Una strada comune, una agenda di lavoro che attraversi l’autunno. Questi i nostri primi impegni
Il nostro patto, il programma minimo che proviamo a lanciare oggi non nasce da una semplice convergenza tra stati maggiori: è figlio del trambusto di questi anni, di un lavoro costante sul merito delle cose, ma anche delle piazze e delle mobilitazioni che hanno attraversato il nostro paese sul lavoro, sulla scuola, sui diritti.
Quante volte nel corso di questo biennio è bastato guardarci in faccia per capire che avevamo non solo valori comuni, ma anche la stessa rabbia per come sotto gli occhi nostri deperivano le vecchie casematte, si svuotavano di significato, si separavano dalle loro ragioni originarie, operavano una scissione dall’alto verso il basso.
Per noi è stato quasi naturale riconoscere come problema comune l’inadeguatezza dei luoghi nei quali militavamo.
Abbiamo visto sgretolarsi sotto i nostri occhi Italia Bene Comune e il suo progetto di governo del cambiamento in nome della pratica apparentemente ineluttabile delle larghe intese, abbiamo assistito alla caduta di un vecchio gruppo dirigente e all’ascesa di una nuova razza padrona all’interno della sinistra che ha spinto alle estreme conseguenze la sua trasformazione trascinando la Repubblica in una notte dove tutte le vacche sono nere. Tutti utili alla bisogna: si chiamino Civati o Verdini, si chiamino Fassina o Alfano, si chiamino Cofferati o Sacconi.
Oggi dunque non celebriamo nessun matrimonio.
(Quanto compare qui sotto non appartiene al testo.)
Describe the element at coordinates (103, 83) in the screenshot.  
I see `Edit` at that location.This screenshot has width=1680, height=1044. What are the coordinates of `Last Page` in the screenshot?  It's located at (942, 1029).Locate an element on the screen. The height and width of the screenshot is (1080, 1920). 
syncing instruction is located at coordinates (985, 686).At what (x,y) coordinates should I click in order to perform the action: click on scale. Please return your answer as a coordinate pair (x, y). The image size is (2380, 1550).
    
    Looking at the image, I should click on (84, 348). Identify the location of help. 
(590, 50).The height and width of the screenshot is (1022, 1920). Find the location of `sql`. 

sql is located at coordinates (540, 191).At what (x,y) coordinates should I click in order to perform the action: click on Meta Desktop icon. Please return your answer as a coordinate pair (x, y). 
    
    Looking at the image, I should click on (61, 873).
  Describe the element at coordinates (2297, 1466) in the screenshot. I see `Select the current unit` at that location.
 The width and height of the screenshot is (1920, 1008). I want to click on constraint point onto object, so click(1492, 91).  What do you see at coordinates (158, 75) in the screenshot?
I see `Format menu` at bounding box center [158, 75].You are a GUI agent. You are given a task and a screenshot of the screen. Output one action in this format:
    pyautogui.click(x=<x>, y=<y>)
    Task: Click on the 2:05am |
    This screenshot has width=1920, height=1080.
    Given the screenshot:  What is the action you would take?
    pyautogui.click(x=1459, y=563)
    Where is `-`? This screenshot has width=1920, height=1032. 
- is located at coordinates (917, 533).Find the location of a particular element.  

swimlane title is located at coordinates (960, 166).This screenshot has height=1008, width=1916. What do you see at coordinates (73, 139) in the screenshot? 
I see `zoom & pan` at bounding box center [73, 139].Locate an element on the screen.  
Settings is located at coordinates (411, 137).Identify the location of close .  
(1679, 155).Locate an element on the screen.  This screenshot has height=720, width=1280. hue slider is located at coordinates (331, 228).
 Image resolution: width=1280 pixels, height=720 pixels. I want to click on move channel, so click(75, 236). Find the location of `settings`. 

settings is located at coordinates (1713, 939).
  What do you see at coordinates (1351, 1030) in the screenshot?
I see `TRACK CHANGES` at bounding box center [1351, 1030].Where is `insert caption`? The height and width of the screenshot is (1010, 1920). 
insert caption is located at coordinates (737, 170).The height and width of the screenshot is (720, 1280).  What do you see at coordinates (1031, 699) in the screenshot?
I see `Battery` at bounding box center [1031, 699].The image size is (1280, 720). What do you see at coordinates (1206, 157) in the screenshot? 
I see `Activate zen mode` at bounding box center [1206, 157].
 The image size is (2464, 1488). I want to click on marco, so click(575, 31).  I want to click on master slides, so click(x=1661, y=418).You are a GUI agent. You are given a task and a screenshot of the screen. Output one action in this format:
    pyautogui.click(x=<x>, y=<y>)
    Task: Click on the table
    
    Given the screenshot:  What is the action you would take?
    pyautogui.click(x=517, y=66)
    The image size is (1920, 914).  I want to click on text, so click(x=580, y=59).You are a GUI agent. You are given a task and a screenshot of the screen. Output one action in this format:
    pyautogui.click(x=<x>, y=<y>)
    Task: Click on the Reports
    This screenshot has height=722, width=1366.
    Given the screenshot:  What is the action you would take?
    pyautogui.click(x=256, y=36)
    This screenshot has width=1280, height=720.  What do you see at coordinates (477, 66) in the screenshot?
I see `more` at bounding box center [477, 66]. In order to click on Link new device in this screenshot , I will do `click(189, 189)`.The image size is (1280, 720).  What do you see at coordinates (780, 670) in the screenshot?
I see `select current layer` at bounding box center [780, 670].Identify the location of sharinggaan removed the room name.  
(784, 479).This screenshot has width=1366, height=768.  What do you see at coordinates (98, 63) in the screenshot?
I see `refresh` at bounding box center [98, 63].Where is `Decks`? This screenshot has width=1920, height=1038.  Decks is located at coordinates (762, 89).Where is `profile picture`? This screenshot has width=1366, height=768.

Ma una conferma, la conferma di una strada comune che va intrapresa con determinazione e intelligenza in un paese dove la sinistra ha subito un processo di sradicamento sociale e culturale senza precedenti.
Noi siamo qui per la prima volta riuniti insieme perché avvertiamo un bisogno enorme, un’esigenza inequivocabile di fare cose, di mettere in piedi un cantiere della buona politica e delle buone pratiche di partecipazione che nel corso degli ultimi anni ciascuno di noi ha provato a portare avanti nella casa da cui proviene.
Dargli un profilo condiviso e unitario.
Un’agenda di lavoro che attraversi l’autunno e che riesca a costruire trame maggioritarie in Parlamento.
Dal Fisco al reddito, dalla scuola ai diritti civili.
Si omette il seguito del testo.